How to Properly Lower MLIR to PTX for GPU Execution?

Hello, I’m a student working on MLIR and GPU programming. I have a question about the lowering process from MLIR to PTX.
Here’s what I’m doing:

I wrote my code using the GPU, memref, arith, affine, scf, func, and llvm dialects in MLIR
Then, I perform the lowering process with these commands:

mlir-opt matmul.mlir
-lower-affine
-gpu-map-parallel-loops
-convert-parallel-loops-to-gpu
-gpu-kernel-outlining
-gpu-lower-to-nvvm-pipeline
-o lower.mlir

Next, I convert it to LLVM IR:

mlir-translate --mlir-to-llvmir lower.mlir -o output.ll

Finally, I generate the PTX code:

llc -O3 -mcpu=sm_86 -mtriple=nvptx64-nvidia-cuda -filetype=asm output.ll -o output.ptx

Is this the correct lowering flow?
To execute the code on a GPU, should it ultimately be lowered to PTX?

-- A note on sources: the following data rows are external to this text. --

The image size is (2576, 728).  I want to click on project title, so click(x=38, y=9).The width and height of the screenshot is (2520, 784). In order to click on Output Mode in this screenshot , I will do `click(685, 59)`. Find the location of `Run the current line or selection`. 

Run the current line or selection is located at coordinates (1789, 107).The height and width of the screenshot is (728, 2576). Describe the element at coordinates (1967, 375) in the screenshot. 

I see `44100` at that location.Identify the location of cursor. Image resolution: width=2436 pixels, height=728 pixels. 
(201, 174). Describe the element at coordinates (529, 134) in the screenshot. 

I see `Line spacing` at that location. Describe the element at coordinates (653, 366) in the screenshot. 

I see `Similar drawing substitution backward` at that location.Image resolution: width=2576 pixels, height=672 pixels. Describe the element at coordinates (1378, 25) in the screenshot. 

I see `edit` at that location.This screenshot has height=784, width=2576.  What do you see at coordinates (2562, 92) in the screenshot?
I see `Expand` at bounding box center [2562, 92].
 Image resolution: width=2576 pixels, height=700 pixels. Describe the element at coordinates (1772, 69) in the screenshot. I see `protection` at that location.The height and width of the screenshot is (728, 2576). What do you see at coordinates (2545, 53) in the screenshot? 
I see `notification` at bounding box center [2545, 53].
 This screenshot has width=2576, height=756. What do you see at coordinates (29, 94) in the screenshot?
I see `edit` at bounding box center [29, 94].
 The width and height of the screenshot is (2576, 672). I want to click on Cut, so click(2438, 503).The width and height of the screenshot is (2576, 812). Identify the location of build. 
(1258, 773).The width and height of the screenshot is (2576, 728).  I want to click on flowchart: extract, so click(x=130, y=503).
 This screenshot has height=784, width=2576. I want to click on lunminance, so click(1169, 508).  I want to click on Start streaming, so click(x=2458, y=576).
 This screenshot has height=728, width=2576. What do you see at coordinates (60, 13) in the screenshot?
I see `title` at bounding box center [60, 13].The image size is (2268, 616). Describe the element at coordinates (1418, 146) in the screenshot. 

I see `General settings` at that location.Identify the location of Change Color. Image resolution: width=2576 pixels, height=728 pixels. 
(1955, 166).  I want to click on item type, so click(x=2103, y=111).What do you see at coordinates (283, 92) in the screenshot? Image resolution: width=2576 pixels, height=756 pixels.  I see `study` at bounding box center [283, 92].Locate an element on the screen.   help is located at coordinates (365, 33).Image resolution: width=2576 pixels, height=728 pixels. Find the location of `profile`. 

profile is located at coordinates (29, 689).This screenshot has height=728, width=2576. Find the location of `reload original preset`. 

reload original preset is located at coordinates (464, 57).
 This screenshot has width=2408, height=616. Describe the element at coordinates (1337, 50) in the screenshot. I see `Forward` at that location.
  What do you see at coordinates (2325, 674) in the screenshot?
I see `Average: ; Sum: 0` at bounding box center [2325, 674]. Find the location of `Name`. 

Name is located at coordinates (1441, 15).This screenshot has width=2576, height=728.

gpu-kernel-outlining isn’t needed, it is already part of gpu-lower-to-nvvm-pipeline

That does not seem right to me: the output.ll should be a host program containing the device code already embedded as a constant. Have you looked at what it contains?

Yes, but only the gpu-lower-to-nvvm-pipeline should be sufficient in your case. It is a pipeline that consists of multiple passes see here.

mlir-opt example.mlir -gpu-lower-to-nvvm-pipeline = "cubin-chip=sm_80 cubin-features=+ptx80 opt-level=3"

FWIW if you just want to see the PTX, you can use -debug-only=serialize-to-isa:

mlir-opt example.mlir -gpu-lower-to-nvvm-pipeline = "cubin-chip=sm_80 cubin-features=+ptx80 opt-level=3 -debug-only=serialize-to-isa"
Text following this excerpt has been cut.